There are areas of the body where one bone fracture is associated with another fracture at a more distant part. For example, the bones of the forearm make a circle and it is difficult to break just one bone in that circle. Think of trying to break a pretzel in just one place, it is difficult to do. Therefore broken bones at the wrist may be associated with an elbow injury. Similarly, an ankle injury can be accompanied by a knee fracture. The health care practitioner may X-ray areas of the body that don't initially appear to be injured.

Occasionally, the broken bone isn't easily seen, but there may be other signs that a fracture exists. In elbow injuries, fluid seen in the joint on X-ray (sail sign) is an indicator of a subtle fracture. And in wrist injuries, fractures of the scaphoid or navicular bone may not show up on X-ray for one to two weeks, and diagnosis is made solely on physical examination with swelling and tenderness over the snuffbox at the base of the thumb.

In children, bones may have numerous growth plates that can cause confusion when reading an X-ray. Sometimes, the health care professional will to X-ray the opposite arm, leg or joint for comparison to determine what normal is for the child before deciding whether a fracture exists.

What is the treatment of a fracture?

Initial treatment for fractures of the arms, legs, hands and feet in the field include splinting the extremity in the position it is found, elevation and ice. Immobilization will be very helpful with initial pain control. For injuries of the neck and back, many times, first responders or paramedics may choose to place the injured person on a long board and in a neck collar to protect the spinal cord from potential injury.

Once the fracture has been diagnosed, the initial treatment for most limb fractures is a splint. Padded pieces of plaster or fiberglass are placed over the injured limb and wrapped with gauze and an elastic wrap to immobilize the break. The joints above and below the injury are immobilized to prevent movement at the fracture site. This initial splint does not go completely around the limb. After a few days, the splint is removed and replaced by a circumferential cast.

Circumferential casting does not occur initially because fractures swell (edema). This swelling could cause a build up of pressure under the cast, yielding increased pain and the potential for damage to the tissues under the cast. However, if the fracture required reduction (putting the bones back into alignment) there might be a need for circumferential cast to keep the ones in place.

Surgery

Surgery on fractures are very much dependent on what bone is broken, where it is broken, and whether the orthopedic surgeon believes that the break is at risk for moving out of place once the bone fragments have been aligned. If the surgeon is concerned that the bones will heal improperly, an operation will be needed. Sometimes bones that appear to be aligned normally are splinted, and at a recheck appointment, are found to be unstable and require surgery.

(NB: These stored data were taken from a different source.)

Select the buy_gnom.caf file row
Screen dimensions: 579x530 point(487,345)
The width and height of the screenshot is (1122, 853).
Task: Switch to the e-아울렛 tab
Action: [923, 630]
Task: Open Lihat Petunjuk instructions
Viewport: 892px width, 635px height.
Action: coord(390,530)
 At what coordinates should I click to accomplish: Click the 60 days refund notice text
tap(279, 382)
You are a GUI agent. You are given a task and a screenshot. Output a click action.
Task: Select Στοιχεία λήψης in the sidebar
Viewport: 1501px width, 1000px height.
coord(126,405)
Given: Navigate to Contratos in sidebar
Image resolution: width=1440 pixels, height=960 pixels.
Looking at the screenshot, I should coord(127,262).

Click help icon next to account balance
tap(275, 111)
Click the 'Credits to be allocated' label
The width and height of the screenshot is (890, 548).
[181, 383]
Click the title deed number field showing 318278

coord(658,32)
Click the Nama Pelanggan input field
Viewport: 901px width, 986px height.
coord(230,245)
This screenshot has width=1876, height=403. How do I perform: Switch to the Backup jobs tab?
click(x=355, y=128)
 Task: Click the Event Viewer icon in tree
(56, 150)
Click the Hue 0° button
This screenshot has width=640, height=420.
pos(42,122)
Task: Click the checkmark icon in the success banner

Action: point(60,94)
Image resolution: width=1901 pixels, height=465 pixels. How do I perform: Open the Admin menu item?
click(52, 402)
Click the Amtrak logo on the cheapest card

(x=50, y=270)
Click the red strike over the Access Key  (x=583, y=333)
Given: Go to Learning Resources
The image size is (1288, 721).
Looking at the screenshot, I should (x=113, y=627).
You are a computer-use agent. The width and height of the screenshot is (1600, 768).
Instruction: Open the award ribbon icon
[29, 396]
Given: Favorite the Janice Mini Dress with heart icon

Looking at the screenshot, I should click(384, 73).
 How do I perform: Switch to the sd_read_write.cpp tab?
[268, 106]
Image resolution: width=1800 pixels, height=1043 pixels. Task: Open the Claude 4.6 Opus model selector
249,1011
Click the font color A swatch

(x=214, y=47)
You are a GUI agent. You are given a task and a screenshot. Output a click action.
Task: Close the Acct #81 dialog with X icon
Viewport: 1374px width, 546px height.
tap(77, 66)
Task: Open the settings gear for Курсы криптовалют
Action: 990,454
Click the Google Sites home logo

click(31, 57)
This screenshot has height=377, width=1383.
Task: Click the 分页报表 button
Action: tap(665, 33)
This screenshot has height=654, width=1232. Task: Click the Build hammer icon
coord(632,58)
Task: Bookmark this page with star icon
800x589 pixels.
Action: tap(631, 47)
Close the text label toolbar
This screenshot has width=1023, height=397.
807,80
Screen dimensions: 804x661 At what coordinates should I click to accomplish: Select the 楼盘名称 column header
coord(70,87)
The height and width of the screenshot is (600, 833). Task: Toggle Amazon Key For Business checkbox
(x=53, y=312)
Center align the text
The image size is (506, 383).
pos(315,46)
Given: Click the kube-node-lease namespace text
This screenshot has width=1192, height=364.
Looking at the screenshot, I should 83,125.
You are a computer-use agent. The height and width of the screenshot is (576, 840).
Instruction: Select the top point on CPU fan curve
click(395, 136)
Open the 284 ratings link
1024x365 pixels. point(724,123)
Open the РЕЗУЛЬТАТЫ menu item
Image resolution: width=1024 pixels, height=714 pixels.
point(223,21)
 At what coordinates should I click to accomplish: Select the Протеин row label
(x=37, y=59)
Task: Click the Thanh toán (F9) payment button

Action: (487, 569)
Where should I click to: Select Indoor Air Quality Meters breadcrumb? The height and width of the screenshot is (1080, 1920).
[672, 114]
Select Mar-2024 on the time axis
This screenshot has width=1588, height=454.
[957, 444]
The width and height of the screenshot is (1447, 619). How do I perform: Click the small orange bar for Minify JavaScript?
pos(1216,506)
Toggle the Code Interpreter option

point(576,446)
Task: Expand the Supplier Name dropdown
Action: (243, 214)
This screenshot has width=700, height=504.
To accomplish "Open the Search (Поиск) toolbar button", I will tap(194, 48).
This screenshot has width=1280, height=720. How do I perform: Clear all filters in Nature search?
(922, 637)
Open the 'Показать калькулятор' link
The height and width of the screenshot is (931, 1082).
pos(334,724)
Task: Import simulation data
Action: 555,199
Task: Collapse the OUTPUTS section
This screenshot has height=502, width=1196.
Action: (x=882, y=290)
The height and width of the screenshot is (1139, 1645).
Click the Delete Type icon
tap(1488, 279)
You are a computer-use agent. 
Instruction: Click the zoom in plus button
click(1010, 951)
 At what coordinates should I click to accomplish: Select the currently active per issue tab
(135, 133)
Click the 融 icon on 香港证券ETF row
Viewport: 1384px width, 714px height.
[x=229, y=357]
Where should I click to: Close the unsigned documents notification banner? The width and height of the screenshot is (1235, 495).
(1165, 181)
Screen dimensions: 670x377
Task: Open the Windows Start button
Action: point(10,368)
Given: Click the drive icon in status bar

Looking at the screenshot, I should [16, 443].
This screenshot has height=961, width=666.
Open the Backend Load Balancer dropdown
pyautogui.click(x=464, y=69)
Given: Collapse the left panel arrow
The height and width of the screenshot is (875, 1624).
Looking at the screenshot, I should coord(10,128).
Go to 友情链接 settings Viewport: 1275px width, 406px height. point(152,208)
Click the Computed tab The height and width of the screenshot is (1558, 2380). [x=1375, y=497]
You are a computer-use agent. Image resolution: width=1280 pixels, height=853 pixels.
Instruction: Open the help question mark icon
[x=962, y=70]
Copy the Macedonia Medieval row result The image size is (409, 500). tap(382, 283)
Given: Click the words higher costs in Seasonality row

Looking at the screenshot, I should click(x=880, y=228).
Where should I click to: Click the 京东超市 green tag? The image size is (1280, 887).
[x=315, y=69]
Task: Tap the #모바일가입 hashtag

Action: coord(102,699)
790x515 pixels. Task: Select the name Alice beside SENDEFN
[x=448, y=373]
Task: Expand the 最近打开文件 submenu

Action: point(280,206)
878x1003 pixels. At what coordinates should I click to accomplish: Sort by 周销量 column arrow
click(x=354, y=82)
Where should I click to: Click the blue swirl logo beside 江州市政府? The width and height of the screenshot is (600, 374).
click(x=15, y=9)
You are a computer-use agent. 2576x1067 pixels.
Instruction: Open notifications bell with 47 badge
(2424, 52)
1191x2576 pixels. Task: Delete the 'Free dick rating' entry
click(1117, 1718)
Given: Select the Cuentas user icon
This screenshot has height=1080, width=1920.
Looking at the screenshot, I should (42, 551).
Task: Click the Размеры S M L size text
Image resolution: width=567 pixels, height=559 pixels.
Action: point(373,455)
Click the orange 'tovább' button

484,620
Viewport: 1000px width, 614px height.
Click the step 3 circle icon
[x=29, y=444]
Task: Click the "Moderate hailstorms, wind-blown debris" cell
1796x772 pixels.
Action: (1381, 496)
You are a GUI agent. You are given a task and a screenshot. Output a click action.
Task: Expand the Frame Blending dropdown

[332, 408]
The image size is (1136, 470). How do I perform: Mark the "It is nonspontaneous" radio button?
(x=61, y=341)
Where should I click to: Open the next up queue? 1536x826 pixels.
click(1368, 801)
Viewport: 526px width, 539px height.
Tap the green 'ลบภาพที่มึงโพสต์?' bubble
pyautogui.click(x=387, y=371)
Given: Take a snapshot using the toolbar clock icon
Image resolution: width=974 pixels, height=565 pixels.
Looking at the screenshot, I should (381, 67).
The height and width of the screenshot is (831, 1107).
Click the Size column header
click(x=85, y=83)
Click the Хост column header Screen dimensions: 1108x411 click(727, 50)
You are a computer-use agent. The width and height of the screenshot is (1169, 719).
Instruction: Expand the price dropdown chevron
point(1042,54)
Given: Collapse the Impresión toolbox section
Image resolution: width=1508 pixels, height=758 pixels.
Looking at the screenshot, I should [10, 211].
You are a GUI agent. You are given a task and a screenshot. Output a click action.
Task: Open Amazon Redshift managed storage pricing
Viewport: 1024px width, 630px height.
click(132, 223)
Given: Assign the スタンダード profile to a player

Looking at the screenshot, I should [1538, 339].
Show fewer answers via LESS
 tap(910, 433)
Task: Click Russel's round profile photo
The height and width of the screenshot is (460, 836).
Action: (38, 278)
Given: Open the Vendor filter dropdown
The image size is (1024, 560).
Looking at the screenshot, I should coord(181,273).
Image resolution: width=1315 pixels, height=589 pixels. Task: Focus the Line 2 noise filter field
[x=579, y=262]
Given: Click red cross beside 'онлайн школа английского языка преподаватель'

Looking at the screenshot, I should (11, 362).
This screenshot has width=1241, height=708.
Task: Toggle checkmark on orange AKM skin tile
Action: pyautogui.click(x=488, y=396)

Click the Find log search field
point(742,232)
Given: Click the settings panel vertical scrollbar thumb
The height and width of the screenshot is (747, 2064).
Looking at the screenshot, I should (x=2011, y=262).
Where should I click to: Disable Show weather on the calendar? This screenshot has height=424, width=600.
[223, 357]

Surgery can include closed reduction and casting, where under anesthesia, the bones are manipulated so that alignment is restored and a cast is placed to hold the bones in that alignment. Sometimes, the bones are broken in such a way that they need to have metal hardware inserted to hold them in place. Open reduction means that, in the operating room, the skin is cut open and pins, plates, or rods are inserted into the bone to hold it in place until healing occurs. Depending on the fracture, some of these pieces of metal are permanent (never removed), and some are temporary until the healing of the bone is complete and surgically removed at a later time.